ADR is a quality indicator for colonoscopy and has been shown to be associated with improved outcomes related to interval cancer and colorectal cancer-related mortality. While this meta-analysis shows an overall improvement in ADR with CC, individual studies have shown variable results. The study by Pohl et al . 18 which was the largest study evaluating CC in the United States showed that the impact on the individual endoscopist ADR is variable. The range of impact was from 20 % improvement to 15 % decrease in the individual ADR with CC. They also showed that those who preferred

CAP showed an improvement in ADR. We have also shown an improvement in the average number of adenomas detected per patient.

CC also improved detection of large adenomas, however, a statistically significant improvement in mean number of diminutive adenomas was not found. We suspect this may be due, in part, to the differing sizes of small adenomas reported (5 mm vs. 6 mm). There was no significant improvement in detection of proximal adenomas or SSAs as the RCTs that were performed were not adequately powered to detect any difference in the above outcomes.
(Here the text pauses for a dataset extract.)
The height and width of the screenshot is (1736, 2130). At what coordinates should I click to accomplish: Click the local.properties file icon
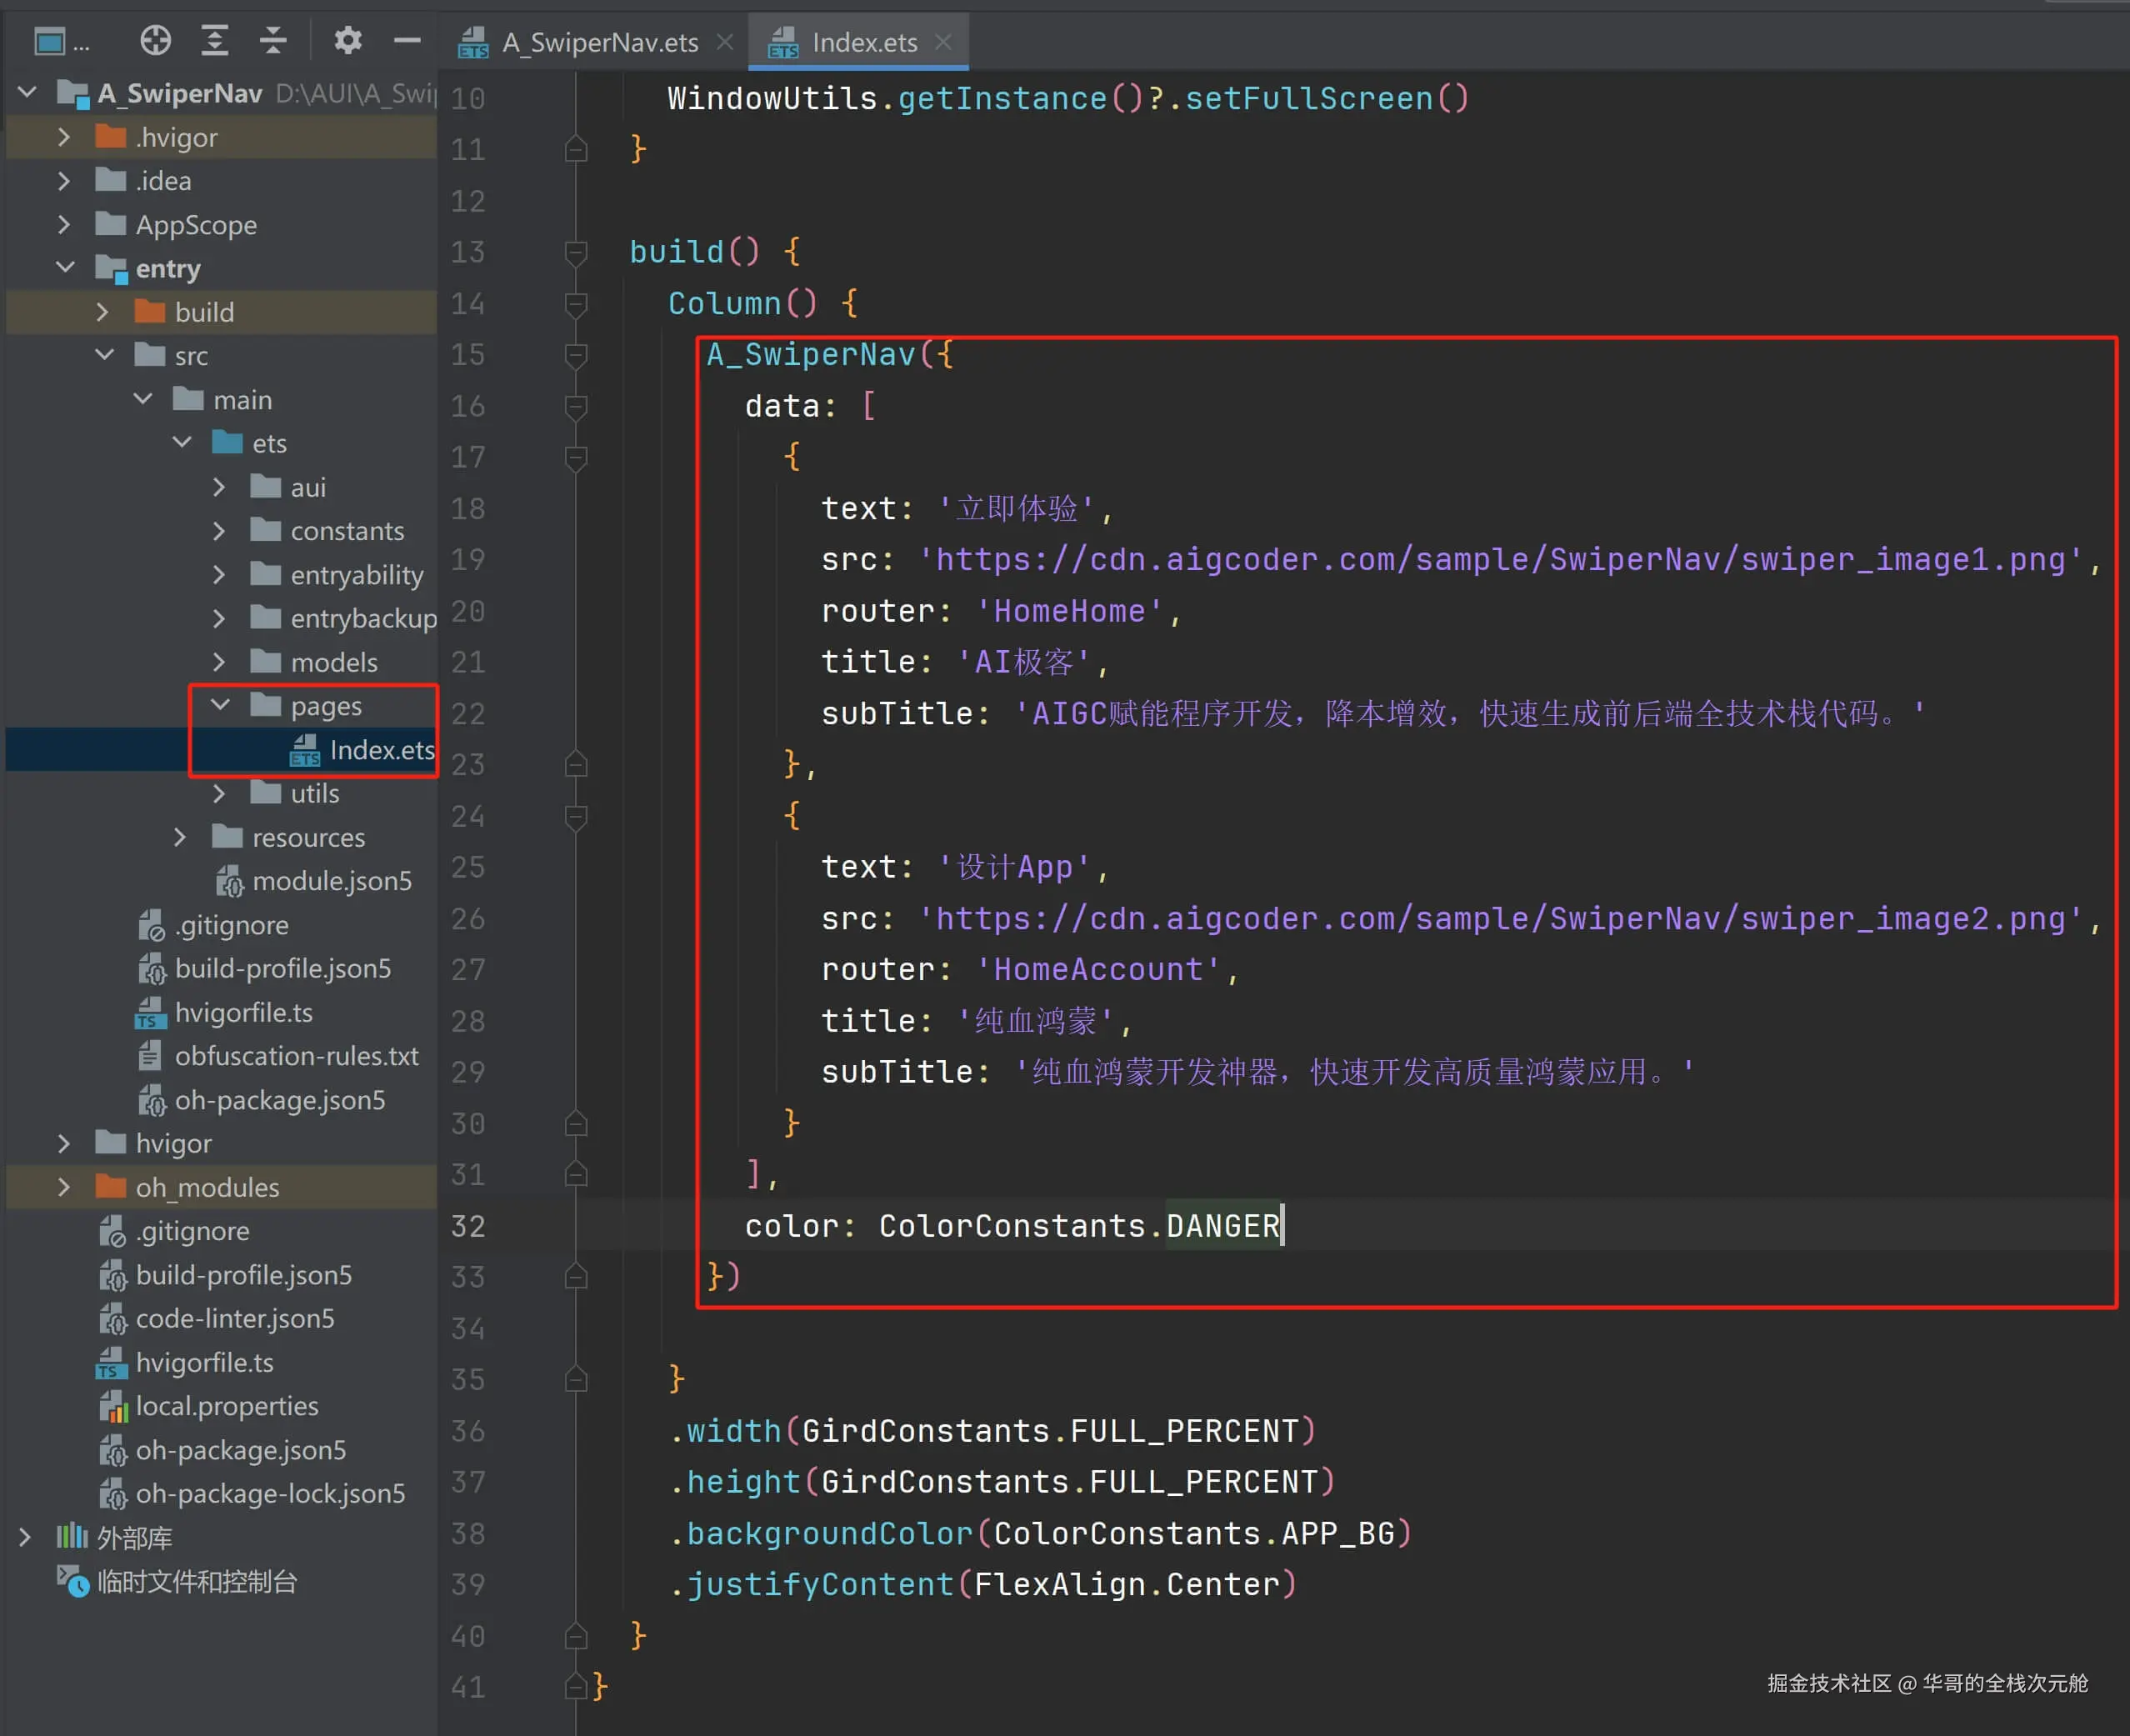[x=113, y=1407]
Our meta-analysis has some limitations. The study populations in the studies were very diverse with studies being performed in Asia, North America, and Europe. That, however, improves generalizability of the results. Given the obvious lack of blinding of the endoscopists and the nature of such studies evaluating devices to improve ADR, investigator bias is unavoidable. Endoscopist experience in the different studies also varies widely and could not be accounted for with respect to the impact of CC on ADR. Use of a cap with colonoscopy requires some training, adjustment, and experience. This factor was not adjusted for or studied in the trials, making it difficult to gauge the impact of that on the results.

A cap is a simple, inexpensive and easy-to-use tool to improve the quality of colonoscopy. The cost of the cap, albeit low, appears to be the only negative factor weighing against its use in daily clinical practice. To derive maximum benefit from cap, endoscopists need to gain experience with the device. As the cap projects outside the tip of the colonoscope, it may appear to limit the angle of view. This must be compensated for withi adequate deflection of the tip and use of the edge of the cap to flatten the haustral folds to expose their proximal aspects and derive the maximum benefit. Furthermore, the benefit of CC has been shown to significantly extend visualization of the right colon in a colonoscopic training model 37 . Use of cap offers other secondary benefits such as improved cecal intubation rates and stabilization of the tip of the scope during polypectomy.

Conclusion

In conclusion, this meta-analysis showed that there is a marginal and statistically significant benefit to use of a cap during colonoscopy to improve ADR and cecal intubation rate and reduce cecal intubation time. Further research needs to be conducted to determine if there are specific patient subgroups that may benefit more from use of a cap, whether to train endoscopists in use of the device, and identify appropriate training methods.